For decades, the computer industry has been promising to make computers safe from hacking. So, does hacking still take place? Not only does it still occur, it is happening at a scale never before seen. So if after decades of tackling the problem of hacking, things are only getting worse, why would we open the physical property of the government, companies, and individuals, to be hacked, which could lead to catastrophic events such as: the shutting down of power plants; the compromising of water supplies; the remote seizure of vehicles on roads, leading to accidents on scales never before seen; the remote hacking of cameras and recording devices in people’s homes, which could be used for blackmail, etc. Some security experts say, that all you need to do is ensure that Internet of Things (IoTs) devices are regularly updated with security patches. In other words, all you need is an essentially perfect updating mechanism. Can anyone point to such a system? Can anyone point to a perfect system? I believe it is stupid and irresponsible to open people up to systems that are dangers to themselves, if they are not perfectly maintained and impervious to hacking. What happens, if for example, a consumer purchases an alarm system, based on an operating system such as Linux, and the operating system does not include an updating / patching mechanism for dealing with security gaps? What happens if the operating system includes security updates, but the company goes out of business, and no longer provides the requisite security updates? Even if an alarm operating system was to have current updates, there is still the possibility that an attacker could take advantage of an exploit that is not widely known, to hack into the alarm system, and glean information about a user, that could be used for blackmail, or to plan a burglary.

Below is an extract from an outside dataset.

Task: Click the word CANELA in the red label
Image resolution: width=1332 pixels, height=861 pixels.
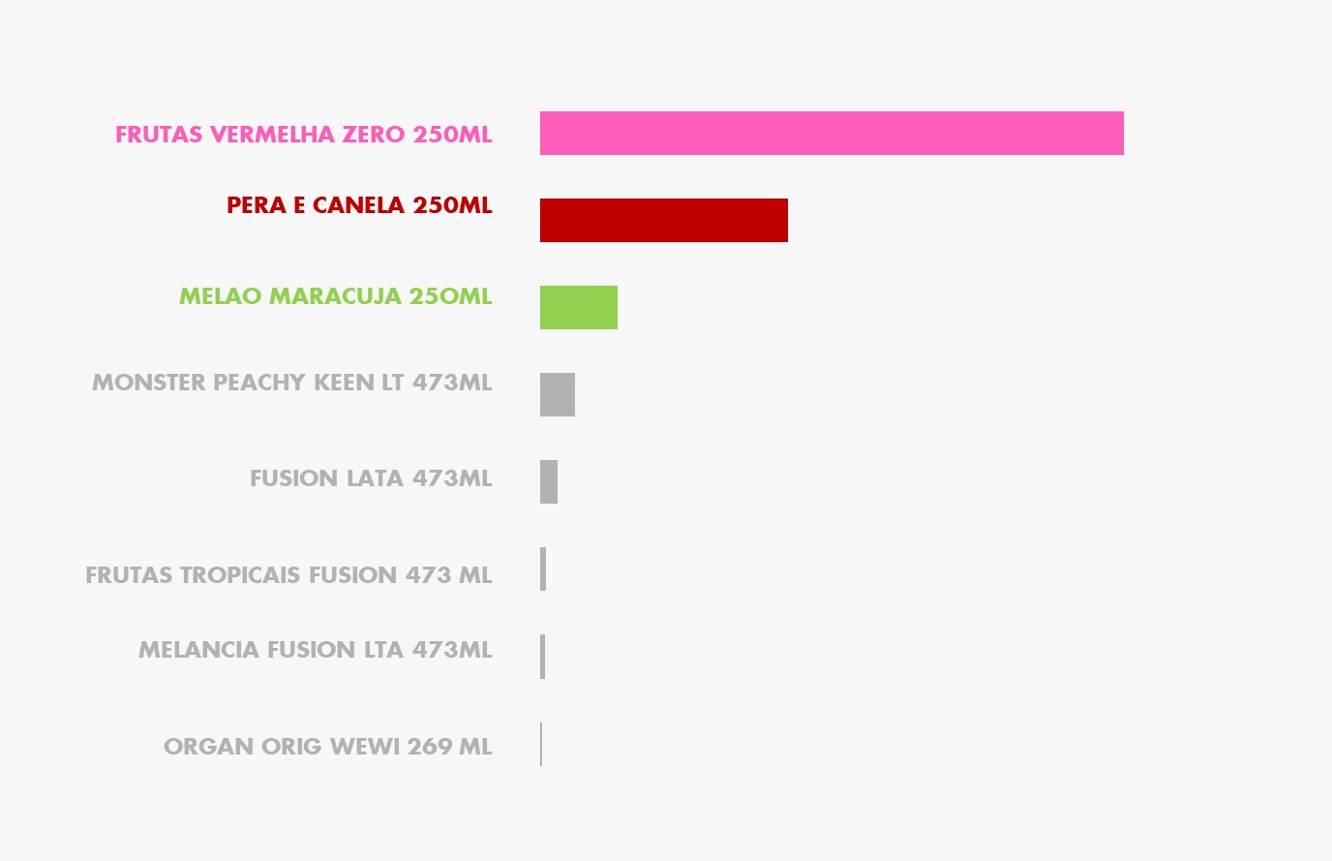Action: tap(358, 205)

Having a system accessible from the Internet, is inherently problematic. Unless the system is absolutely impregnable to hacking – and I don’t know of any such system – you should assume it is being hacked, if you are a notable individual or organization. The only way to ensure a system cannot possibly be hacked from the Internet, is to make it physically inaccessible from the Internet. There simply is no other way.
I do believe there is a huge market for smart devices / machines that are networked. I however believe the networks these devices are located, should be private and inaccessible from the Internet.
If a non-state actor or country decides to engage in cyberwarfare with the U.S., it would be bad enough if it took out or compromised many of our information systems. Having a sizeable IoT economy would change the dynamics of the attack dramatically: not only would the attacker be able to wreak havoc with our data, it would be able destroy elements of our economy via the remote physical manipulation of things like cars and machinery, causing mass accidents and sabotage.